- EXTRAIT DU DOCUMENT -
Je ne suis plus vraiment TS et pas encore autre chose.

Le travail est, pour moi, un élément-clé pour savoir qui je suis.

Je n'ai pas de travail et donc je me sens indéfinie.


J'essaie de me définir par autre chose, mais mes perceptions, mes idéaux, mes valeurs, mes besoins, sont en changement, en redéfinition eux aussi.

Je ne peux donc pas m'appuyer sur eux pour définitivement me définir.

Je dois quotidiennement installer la version la plus récente de qui je suis.

Je suis en constante mise à jour.


Le titre de travailleuse sociale me permettait de me sentir définie, mais ce n'était qu'en surface. À l'intérieur, je me voyais flou...


Je pense que le phénomène de décentration y est pour quelque chose...


Pour intervenir, il faut se décentrer.


Définition : Dont le centre n'est plus le moi.

Il est impossible à aucun niveau, de séparer l'objet du sujet. Seuls existent les rapports entre eux deux, mais ces rapports peuvent être plus ou moins centrés ou décentrés et c'est [en] cette inversion de sens que consiste le passage de la subjectivité à l'objectivité (Battro 1966).

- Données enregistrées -
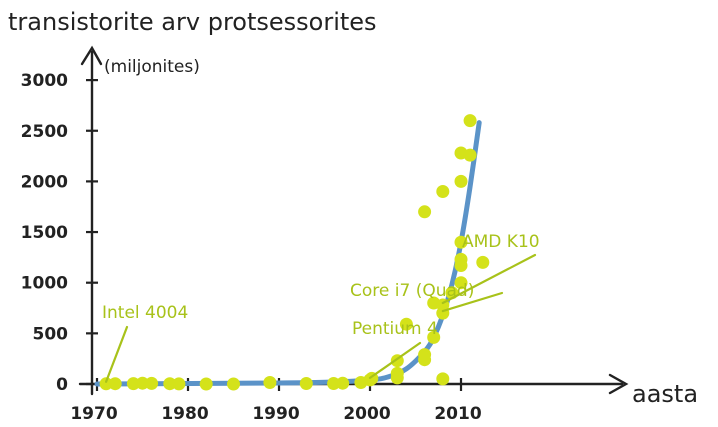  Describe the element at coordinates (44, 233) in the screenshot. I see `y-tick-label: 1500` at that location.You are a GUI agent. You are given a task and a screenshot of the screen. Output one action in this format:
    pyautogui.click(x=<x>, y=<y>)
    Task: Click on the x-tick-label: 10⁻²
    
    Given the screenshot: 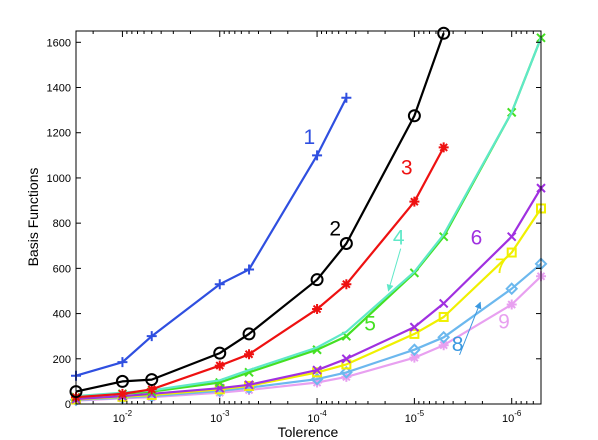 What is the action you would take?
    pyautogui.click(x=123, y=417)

- CONSIGNES DE L'EXERCICE -
D'après l'extrait du document, que faut-il faire pour intervenir ?

- VOTRE SOLUTION -
Pour intervenir, il faut se décentrer.